▶ Task objective: Only the lines from the one with "Instruction: Click the" through the end of the data below belong in the answer, restated word for word, pictures excluded.

(Data extracted from a collection)
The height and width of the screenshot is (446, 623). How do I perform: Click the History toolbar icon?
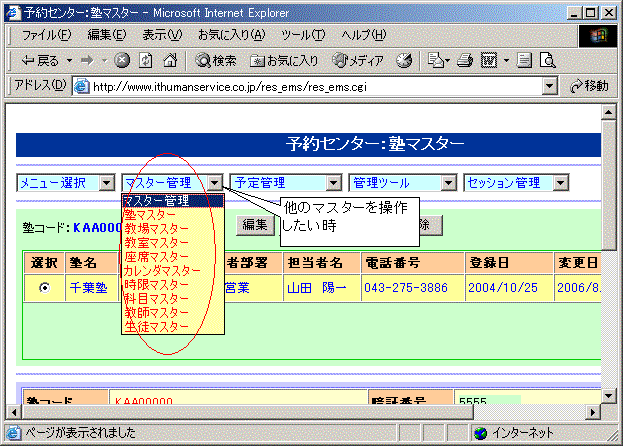pyautogui.click(x=404, y=60)
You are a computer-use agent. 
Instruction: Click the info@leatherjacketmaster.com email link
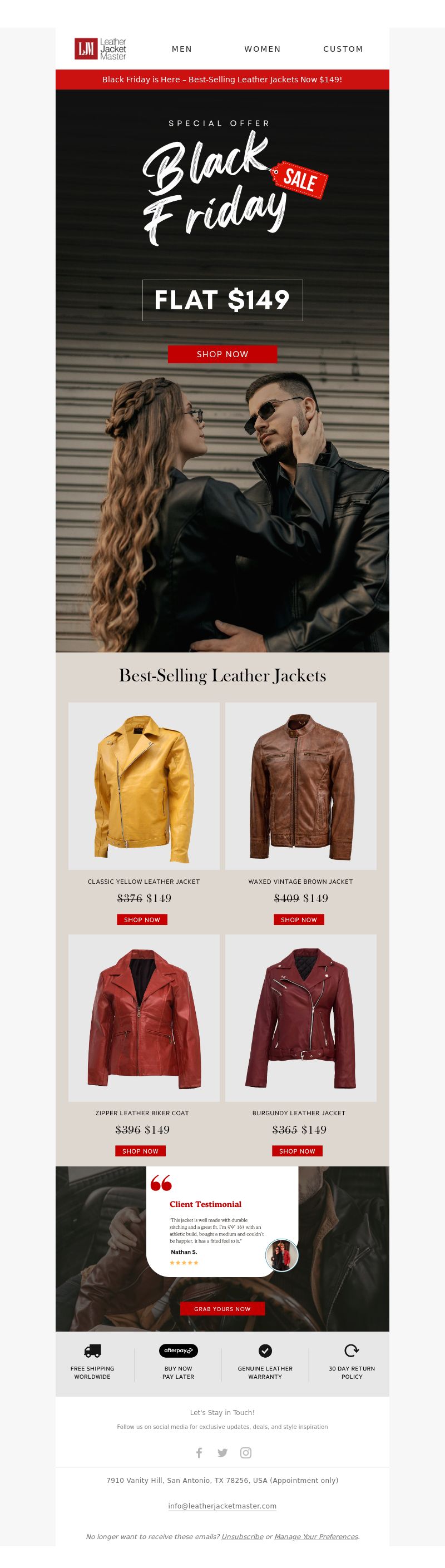click(222, 1506)
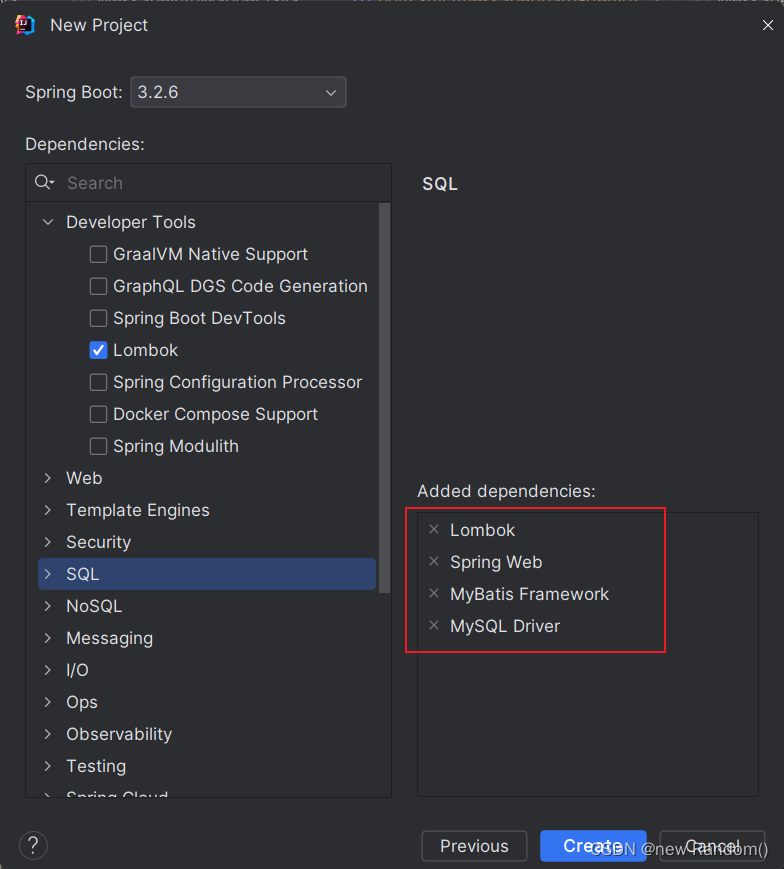The width and height of the screenshot is (784, 869).
Task: Enable Docker Compose Support
Action: coord(98,414)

▶ Solution to this exercise:
Instruction: Click the info@leatherjacketmaster.com email link
click(222, 1506)
The width and height of the screenshot is (784, 869).
Task: Enable Docker Compose Support
Action: coord(98,414)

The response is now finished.